TAREAS DEL EJERCICIO
a. Resume en dos oraciones el texto sobre Cristina Llorente y Nacho Cano.
b. Prosigue el texto sobre Cristina Llorente y Nacho Cano a partir de su última oración.

FRAGMENTO DEL TEXTO
########################################
Dos sucesos, aunque me temo que el primero tiene más morbo que el segundo. Se llama Cristina Llorente, guapa, estupenda actriz, magnífica bailarina, protagonista de un musical de éxito a pesar de haber sido hecho por cuatro novatos y con cuatro perras: En nombre de la infanta Carlota. Pues bien, la historia es que Nacho Cano, el cantamañanas de Mecano, le ofreció a Llorente uno de los papeles estelar en el musical de mayor éxito de los últimos tiempos en la cartelera madrileña. Hoy no me puedo levantar. Para que nuestros amigos se hagan una idea de la trama, sólo les diré que Luis María Ansón, lo ha definido como la representación de la nueva juventud española, porque follan como locos (no me riñan, no lo he escrito yo, sino el señor académico), que, según Ansón, es el fiel reflejo de la nueva realidad española. Es decir, que la generación joven, el futuro del país, pasa de política pero fornica a lo bestia, lo que presagia un futuro muy edificante, a fuer de académico.

Era una gran oportunidad para Cristina, porque con Cano, y por ejemplo, con Telefónica Movistar como espónsor qué vergüenza, señores de Telefónica Móviles, patrocinar esta inmundicia- se presagiaba el triunfo en el que se ha convertido el musi-basura. Pero leyó el guión y le dijo a Nacho Cano a partir de ahora D. Ignacio- que muchas gracias, pero que ella no montaba el numerito en el escenario ni por todo el oro ni por todo el público- del mundo.

¡¿Podía tolerarse tamaño desdén?! Don Ignacio, que es lo que podríamos llamar un soberbio inconmensurable, inabarcable, macizo, la emprendió con insultos a Cristina hasta despedirse con las siguientes, y supongo que no bienintencionadas palabras. ¿Es que eres una monja? Al parecer, para un hombre tan progresista como don Ignacio, que convierte el escenario en un burdel, la condición de la mujer sólo atiende a la vieja alternativa que planteaban mis paisanos, los asturianos: o puta o monja. Una visión muy progresista de la mujer.

Viene todo esto a cuenta de la Festividad de la Inmaculada Concepción, donde a la gente, especialmente a los jóvenes, se les hablaba de pureza. Un asunto más que necesario en estos momentos, donde hay tantos que tienen la cabeza llena de semen. Es curioso, las mujeres con un mínimo de sensibilidad sienten una cierta aversión a la suciedad -ya se que no hay que confundir higiene y pureza, uno de los equívocos más lamentables del nuevo siglo- pero cuando parecen legión los que tienen la cabeza llena de semen, a lo mejor hay es que la pureza, ni mucho menos las más importantes de las virtudes, pero el lubricante de todas ellas, conviene que salga a escena de nuevo.
########################################
ÍTEMS LISTADOS
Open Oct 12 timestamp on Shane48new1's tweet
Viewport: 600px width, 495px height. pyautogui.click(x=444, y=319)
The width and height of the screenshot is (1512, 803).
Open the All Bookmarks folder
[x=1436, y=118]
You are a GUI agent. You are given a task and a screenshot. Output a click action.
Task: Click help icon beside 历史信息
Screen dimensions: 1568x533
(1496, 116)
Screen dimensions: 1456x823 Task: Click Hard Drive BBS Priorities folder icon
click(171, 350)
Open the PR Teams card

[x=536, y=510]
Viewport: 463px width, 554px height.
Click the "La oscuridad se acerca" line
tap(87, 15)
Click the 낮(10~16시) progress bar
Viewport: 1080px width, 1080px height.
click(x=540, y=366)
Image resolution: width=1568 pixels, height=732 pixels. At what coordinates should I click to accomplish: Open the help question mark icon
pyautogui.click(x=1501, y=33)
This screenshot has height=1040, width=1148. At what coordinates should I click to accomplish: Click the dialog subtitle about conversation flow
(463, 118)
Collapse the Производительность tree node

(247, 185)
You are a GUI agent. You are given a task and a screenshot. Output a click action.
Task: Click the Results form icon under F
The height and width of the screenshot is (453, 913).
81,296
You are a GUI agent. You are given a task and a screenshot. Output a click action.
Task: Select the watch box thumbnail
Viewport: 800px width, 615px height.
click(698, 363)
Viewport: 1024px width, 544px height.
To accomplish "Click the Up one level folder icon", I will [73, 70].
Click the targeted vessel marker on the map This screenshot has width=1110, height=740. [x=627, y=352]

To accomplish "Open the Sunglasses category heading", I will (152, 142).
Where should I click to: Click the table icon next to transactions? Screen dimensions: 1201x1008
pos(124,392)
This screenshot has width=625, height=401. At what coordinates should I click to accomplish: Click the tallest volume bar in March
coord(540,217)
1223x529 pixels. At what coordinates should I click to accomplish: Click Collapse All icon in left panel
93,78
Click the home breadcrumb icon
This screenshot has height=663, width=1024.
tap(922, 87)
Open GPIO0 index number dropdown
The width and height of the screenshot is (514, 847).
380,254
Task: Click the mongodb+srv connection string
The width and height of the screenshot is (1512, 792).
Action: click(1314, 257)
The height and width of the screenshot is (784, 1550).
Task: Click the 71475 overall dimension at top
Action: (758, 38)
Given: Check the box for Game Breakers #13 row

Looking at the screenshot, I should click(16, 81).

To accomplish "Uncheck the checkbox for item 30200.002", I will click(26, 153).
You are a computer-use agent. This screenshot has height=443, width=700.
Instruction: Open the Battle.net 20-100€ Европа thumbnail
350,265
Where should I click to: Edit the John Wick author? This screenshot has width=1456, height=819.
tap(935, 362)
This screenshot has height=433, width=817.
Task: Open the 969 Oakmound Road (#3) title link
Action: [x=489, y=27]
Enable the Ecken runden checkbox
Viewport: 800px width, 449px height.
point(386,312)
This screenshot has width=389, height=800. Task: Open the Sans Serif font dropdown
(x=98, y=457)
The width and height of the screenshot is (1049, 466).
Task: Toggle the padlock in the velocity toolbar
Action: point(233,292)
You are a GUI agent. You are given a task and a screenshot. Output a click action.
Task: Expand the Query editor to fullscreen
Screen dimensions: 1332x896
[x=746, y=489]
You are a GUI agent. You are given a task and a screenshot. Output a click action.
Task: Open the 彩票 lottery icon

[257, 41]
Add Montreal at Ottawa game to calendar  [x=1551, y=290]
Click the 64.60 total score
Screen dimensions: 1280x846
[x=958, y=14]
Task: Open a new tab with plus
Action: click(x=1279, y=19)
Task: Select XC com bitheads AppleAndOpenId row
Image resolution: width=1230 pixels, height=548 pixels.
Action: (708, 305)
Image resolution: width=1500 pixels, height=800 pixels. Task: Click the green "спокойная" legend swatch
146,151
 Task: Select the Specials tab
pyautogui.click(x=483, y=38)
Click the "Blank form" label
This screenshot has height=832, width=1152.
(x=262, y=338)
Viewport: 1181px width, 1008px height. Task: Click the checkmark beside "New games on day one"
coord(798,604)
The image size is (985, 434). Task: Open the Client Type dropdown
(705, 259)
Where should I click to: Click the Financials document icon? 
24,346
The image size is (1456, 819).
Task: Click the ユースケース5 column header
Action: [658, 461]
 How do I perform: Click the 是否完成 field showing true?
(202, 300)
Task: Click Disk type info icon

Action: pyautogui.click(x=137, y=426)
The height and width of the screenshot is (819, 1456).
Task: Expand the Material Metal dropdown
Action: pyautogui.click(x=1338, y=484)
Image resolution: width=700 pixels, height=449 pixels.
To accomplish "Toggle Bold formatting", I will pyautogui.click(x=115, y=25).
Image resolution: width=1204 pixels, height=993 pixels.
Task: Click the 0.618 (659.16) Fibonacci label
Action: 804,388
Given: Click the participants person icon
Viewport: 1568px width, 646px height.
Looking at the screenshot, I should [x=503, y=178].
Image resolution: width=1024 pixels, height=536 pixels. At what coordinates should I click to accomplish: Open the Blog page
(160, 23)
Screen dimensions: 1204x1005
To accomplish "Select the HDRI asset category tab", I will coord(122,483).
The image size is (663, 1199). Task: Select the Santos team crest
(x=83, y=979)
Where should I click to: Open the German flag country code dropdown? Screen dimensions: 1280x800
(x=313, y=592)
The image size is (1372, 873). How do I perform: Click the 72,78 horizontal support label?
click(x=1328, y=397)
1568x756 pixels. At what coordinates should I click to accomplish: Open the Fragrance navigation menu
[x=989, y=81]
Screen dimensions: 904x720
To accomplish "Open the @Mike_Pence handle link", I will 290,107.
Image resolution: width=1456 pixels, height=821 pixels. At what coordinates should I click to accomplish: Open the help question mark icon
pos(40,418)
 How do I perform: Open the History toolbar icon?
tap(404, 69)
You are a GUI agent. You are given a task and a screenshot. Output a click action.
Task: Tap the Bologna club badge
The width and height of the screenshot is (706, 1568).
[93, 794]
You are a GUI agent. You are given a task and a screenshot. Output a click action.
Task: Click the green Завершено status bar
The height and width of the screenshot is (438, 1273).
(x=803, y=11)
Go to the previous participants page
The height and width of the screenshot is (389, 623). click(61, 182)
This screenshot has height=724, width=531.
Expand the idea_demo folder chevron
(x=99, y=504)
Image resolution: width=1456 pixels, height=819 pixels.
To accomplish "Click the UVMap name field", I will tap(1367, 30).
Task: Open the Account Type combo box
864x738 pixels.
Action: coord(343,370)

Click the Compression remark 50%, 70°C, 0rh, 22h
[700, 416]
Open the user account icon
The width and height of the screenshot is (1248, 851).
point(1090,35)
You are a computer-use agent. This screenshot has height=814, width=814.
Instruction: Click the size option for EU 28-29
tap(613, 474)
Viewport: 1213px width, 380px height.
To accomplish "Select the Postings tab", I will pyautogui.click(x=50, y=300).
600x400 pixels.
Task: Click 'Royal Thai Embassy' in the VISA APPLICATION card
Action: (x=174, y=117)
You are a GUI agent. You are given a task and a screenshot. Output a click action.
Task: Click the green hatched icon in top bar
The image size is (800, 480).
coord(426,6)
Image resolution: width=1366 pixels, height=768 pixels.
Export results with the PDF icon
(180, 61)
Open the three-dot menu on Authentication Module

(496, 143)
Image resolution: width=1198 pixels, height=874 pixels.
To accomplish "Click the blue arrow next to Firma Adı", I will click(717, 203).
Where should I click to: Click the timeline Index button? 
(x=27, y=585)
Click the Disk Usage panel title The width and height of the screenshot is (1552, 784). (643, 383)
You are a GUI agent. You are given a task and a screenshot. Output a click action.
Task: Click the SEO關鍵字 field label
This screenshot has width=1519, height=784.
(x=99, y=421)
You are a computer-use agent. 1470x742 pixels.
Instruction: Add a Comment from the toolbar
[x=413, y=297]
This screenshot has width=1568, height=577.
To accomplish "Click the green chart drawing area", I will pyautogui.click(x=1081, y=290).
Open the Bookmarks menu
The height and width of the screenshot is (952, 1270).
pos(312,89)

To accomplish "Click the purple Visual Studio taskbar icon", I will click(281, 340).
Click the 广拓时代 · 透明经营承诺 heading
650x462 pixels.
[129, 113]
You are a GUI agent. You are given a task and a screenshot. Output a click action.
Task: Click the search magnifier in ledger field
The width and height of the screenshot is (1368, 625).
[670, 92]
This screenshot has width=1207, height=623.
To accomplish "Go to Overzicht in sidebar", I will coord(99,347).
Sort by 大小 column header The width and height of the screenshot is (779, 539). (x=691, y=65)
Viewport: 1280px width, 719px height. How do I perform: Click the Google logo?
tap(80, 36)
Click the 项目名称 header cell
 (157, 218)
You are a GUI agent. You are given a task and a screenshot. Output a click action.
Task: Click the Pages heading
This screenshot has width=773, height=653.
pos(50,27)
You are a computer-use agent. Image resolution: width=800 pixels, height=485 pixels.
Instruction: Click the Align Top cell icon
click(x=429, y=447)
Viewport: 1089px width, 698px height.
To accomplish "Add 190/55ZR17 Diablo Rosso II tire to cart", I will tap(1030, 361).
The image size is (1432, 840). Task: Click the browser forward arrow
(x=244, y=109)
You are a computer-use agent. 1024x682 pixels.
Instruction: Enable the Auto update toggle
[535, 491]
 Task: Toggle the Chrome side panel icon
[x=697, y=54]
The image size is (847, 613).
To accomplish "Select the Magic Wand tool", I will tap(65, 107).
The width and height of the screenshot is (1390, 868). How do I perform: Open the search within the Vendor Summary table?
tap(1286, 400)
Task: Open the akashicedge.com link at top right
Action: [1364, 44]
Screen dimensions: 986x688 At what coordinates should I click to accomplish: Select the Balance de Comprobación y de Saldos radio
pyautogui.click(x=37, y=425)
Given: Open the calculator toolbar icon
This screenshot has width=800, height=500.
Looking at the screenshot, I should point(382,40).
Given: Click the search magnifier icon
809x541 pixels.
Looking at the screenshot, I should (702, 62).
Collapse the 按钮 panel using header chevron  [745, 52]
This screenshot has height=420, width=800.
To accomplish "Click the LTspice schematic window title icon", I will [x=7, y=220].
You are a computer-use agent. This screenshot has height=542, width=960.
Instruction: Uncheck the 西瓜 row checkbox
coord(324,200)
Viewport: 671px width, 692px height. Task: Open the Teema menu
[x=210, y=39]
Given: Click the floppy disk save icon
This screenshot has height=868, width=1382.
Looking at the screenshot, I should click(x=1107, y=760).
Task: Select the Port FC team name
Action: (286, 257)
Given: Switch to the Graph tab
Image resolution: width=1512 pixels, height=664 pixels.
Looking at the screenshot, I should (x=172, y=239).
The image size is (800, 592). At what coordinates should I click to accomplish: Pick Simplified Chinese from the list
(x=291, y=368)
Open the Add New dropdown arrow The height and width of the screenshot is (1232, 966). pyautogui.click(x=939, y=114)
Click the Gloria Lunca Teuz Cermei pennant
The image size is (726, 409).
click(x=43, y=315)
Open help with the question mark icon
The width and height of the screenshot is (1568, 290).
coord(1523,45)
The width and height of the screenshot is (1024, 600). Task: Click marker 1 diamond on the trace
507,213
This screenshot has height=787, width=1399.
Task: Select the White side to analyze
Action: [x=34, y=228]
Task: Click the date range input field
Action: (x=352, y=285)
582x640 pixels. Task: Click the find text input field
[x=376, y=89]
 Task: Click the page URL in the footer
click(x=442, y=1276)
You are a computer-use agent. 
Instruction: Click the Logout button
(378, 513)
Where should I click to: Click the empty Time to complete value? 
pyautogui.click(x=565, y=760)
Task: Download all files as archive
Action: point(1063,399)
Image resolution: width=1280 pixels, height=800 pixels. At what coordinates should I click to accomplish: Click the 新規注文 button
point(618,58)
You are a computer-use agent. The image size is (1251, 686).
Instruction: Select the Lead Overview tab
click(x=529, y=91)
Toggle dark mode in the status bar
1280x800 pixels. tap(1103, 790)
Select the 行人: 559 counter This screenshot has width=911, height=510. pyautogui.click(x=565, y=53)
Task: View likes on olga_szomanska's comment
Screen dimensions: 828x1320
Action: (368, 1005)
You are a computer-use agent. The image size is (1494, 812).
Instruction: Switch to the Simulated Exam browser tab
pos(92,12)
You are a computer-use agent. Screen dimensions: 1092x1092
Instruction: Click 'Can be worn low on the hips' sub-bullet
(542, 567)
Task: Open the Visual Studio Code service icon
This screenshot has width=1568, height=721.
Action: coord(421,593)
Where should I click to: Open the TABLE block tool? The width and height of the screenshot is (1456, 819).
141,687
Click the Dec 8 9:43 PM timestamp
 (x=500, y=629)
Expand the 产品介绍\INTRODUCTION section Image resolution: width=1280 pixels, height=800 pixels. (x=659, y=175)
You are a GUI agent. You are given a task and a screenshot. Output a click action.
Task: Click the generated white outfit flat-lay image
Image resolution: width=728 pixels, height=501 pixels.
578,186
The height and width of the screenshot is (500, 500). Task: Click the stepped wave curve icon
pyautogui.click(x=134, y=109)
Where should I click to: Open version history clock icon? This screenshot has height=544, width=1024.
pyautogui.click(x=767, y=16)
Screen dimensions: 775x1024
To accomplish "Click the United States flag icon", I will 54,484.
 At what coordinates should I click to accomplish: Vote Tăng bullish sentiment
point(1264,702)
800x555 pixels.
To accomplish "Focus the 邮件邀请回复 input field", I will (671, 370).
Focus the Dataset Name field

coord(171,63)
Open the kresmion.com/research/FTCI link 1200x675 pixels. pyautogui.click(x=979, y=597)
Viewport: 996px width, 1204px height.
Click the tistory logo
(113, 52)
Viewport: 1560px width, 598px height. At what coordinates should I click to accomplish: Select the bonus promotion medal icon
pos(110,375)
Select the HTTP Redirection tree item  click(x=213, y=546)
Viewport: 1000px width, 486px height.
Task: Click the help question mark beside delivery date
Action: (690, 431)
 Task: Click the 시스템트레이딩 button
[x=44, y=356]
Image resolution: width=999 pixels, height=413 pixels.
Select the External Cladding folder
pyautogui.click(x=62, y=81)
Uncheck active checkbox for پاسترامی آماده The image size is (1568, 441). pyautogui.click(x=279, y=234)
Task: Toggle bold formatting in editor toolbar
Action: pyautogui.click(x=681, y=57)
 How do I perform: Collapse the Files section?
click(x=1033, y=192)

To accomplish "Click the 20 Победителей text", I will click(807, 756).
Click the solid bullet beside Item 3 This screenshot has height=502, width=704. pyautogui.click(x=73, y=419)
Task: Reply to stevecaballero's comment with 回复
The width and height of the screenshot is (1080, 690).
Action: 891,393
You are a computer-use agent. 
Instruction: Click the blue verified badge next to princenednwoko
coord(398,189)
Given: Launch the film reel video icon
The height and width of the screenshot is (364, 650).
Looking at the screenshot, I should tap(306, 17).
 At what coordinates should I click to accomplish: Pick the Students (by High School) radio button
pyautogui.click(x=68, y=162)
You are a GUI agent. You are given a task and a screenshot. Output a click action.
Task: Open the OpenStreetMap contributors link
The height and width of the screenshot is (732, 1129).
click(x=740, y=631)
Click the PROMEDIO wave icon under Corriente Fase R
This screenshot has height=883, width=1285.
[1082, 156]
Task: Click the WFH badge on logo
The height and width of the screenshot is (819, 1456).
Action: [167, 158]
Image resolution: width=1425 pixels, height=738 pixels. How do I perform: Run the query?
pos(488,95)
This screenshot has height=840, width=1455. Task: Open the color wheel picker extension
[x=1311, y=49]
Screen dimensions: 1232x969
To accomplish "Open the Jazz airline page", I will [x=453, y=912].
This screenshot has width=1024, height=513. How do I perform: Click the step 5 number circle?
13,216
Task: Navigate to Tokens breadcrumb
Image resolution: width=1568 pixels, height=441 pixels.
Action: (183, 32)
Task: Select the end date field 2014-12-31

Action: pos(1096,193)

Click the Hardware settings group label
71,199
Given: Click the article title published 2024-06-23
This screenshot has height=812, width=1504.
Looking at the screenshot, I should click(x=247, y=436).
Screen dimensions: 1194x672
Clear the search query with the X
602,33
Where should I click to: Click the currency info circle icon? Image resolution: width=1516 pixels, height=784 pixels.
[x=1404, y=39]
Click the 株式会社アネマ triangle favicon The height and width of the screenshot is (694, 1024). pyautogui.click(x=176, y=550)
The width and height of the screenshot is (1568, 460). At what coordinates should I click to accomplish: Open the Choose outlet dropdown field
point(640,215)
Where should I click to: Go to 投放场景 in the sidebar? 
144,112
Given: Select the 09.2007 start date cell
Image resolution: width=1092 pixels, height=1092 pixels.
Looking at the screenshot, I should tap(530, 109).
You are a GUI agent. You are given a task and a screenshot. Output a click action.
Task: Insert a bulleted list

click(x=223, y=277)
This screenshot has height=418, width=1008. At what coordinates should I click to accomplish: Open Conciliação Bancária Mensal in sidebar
########################################
RESPUESTAS
a. La actriz Cristina Llorente rechazó, tras leer el guion, uno de los papeles estelares que Nacho Cano le ofreció en el musical Hoy no me puedo levantar, y él respondió con insultos y le preguntó si era una monja. Según el texto, todo esto viene a cuenta de la festividad de la Inmaculada Concepción, y sostiene que la pureza, el lubricante de todas las virtudes, conviene que salga a escena de nuevo.

b.
El ambiente lascivo en el que vivimos no es producto de un Régimen político. Los artistas, deseosos de lograr su hornacina en el templo de la fama, llegan hasta allí donde la sociedad les permite. Quiero decir que, por hablar de España, la mojigatería no era cosa de la censura franquista. Sin necesidad de censura alguna, el cine de los años sesenta y setenta del pasado siglo no tenía nada que ver con el de las dos últimas décadas o el que se produce hoy, ni en España ni en Hispanoamérica, ni en Europa ni en Estados Unidos. Nada tiene que ver el primer Hitchcock con el último, donde el genio de la intriga se regodeaba en violaciones explícitas como dicen ahora los cursis-. Un Hitchcock que no sufría otra censura sobre su creatividad que la impuesta por el público.

Pero volvamos a lo nuestro : lo que quiero decir es que la pureza ofende al impuro, le pone de muy mala leche. Su mera insistencia, no ya su proselitismo, supone un insulto para el lascivo.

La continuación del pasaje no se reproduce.